How Often Does ODD Occur?

Optic disc drusen are found scientifically in about 1% of the population but this increases to 3.4% in people with a family history of ODD. About two thirds to 3 quarters of clinical cases are bilateral. A necropsy research study of 737 cases revealed a 2.4% incidence with 2 from 15 (13%) bilateral, maybe suggesting the perilous nature of many cases. An autosomal dominant inheritance pattern with incomplete penetrance and associated acquired dysplasia of the optic disc and its blood supply is suspected.

Males and females are affected at equivalent rates. Caucasians are the most vulnerable ethnic group. Particular conditions have actually been connected with disc drusen such as retinitis pigmentosa, angioid streaks, Usher syndrome, Noonan syndrome and Alagille syndrome. Optic disc drusen are not connected to Bruch membrane drusen of the retina which have actually been connected with age-related macular degeneration.

optic disc drusen

Age-Related Optic Disc Drusen

In children, optic disc drusen are usually buried and undectectable by fundoscopy except for a mild or moderate elevation of the optic disc. With age, the overlying axons end up being atrophied and the drusen become exposed and more visible. They may emerge with an ophthalmoscope and some visual field loss at the end of adolescence. ODD can compress and eventually jeopardize the vasculature and retinal nerve fibers. Hardly ever, choroidal neovascularization might establish as the juxtapapillary nerve fibers are interrupted, with subsequent subretinal hemorrhage and retinal scarring.

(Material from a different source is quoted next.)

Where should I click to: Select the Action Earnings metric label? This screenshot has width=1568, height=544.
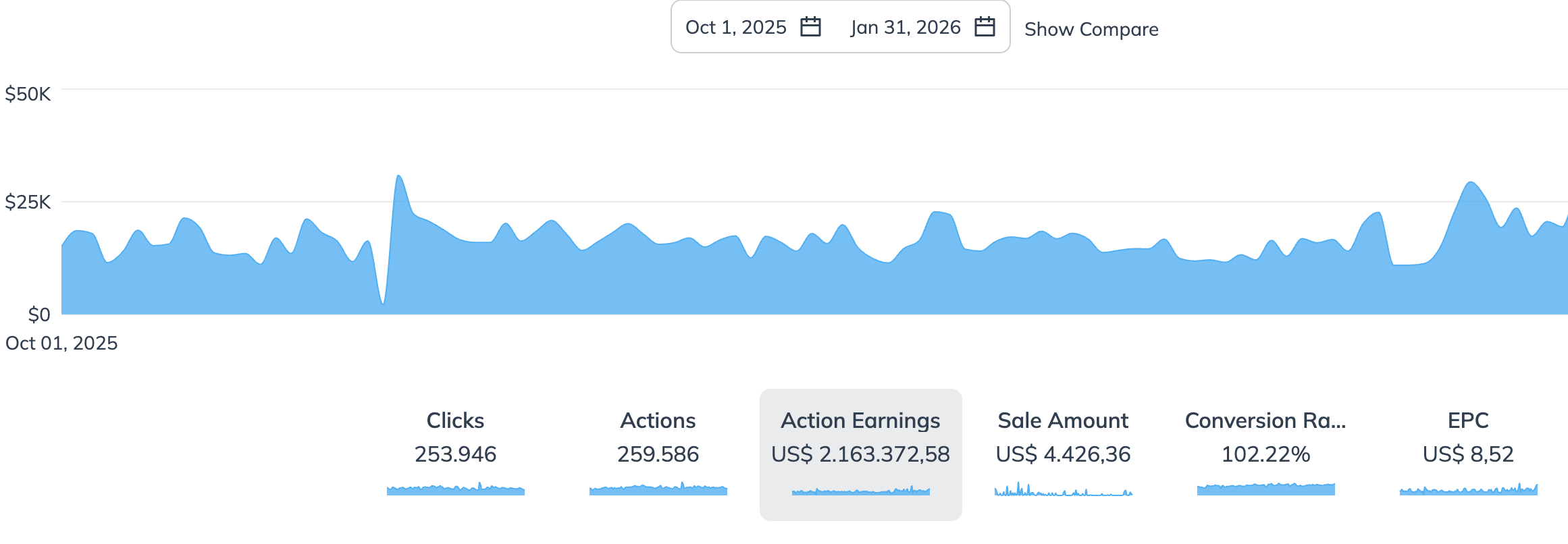(860, 420)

Even more rarely, vitreous hemorrhage might develop.

Optic Disc Drusen Prognosis and Diagnosis

Optic nerve damage is progressive and perilous. Ultimately 75% of patients will develop some peripheral field problems. These can include nasal step problems, enlarged blind spots, arcuate scotomas, sectoral field loss and altitudinal flaws. Medical symptoms associate to presence of the drusen. Central vision loss is an unusual issue of bleeding from peripapillar choroidal neovascular membranes. Anterior ischemic optic neuropathy (AION) is a prospective issue.

In a lot of patients, optic disc drusen are an incidental finding. It is very important to differentiate them from other conditions that present with optic disc elevation, particularly papilledema, which might indicate raised intracranial pressure or tumors. True papilledema might present with exudates or cotton-wool spots, unlike ODD. The optic disc margins are characteristically irregular in ODD but not blurred as there is no swelling of the retinal nerve fibers. Spontaneous venous pulsations exist in about 80 percent of patients with ODD, but absent in cases of true disc edema.

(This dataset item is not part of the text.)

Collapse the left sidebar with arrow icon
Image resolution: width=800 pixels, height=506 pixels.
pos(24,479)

Other causes of disc elevation clinicians must omit might be: hyaloid traction, epipapillary glial tissue, myelinated nerve fibres, scleral infiltration, vitreopapillary traction and high hyperopia. Disorders connected with disc elevation include: Alagille syndrome, Down syndrome, Kenny-Caffey syndrome, Leber Hereditary Optic Neuropathy and linear nevus sebaceous syndrome.

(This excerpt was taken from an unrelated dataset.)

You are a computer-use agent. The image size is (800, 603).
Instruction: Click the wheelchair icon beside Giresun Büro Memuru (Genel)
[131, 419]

How to Deal with Optic Disc Drusen?

Patients with optic disc drusen should be kept an eye on periodically for ophthalmoscopy, Snellen skill, contrast sensitivity, color vision, intraocular pressure and limit visual fields. For those with visual field defects optical coherence tomography has been suggested for follow up of nerve fiber layer thickness. Associated conditions such as angioid streaks and retinitis pigmentosa need to be screened for. Both the severity of optic disc drusen and the degree of intraocular pressure elevation have been related to visual field loss.

There is no widely accepted treatment for ODD, although some clinicians will recommend eye drops designed to reduce the intra-ocular pressure and in theory alleviate mechanical stress on fibers of the optic disc. Hardly ever choroidal neovascular membranes may develop surrounding to the optic disc threatening bleeding and retinal scarring. Laser treatment or photodynamic therapy or other progressing therapies may prevent this problem.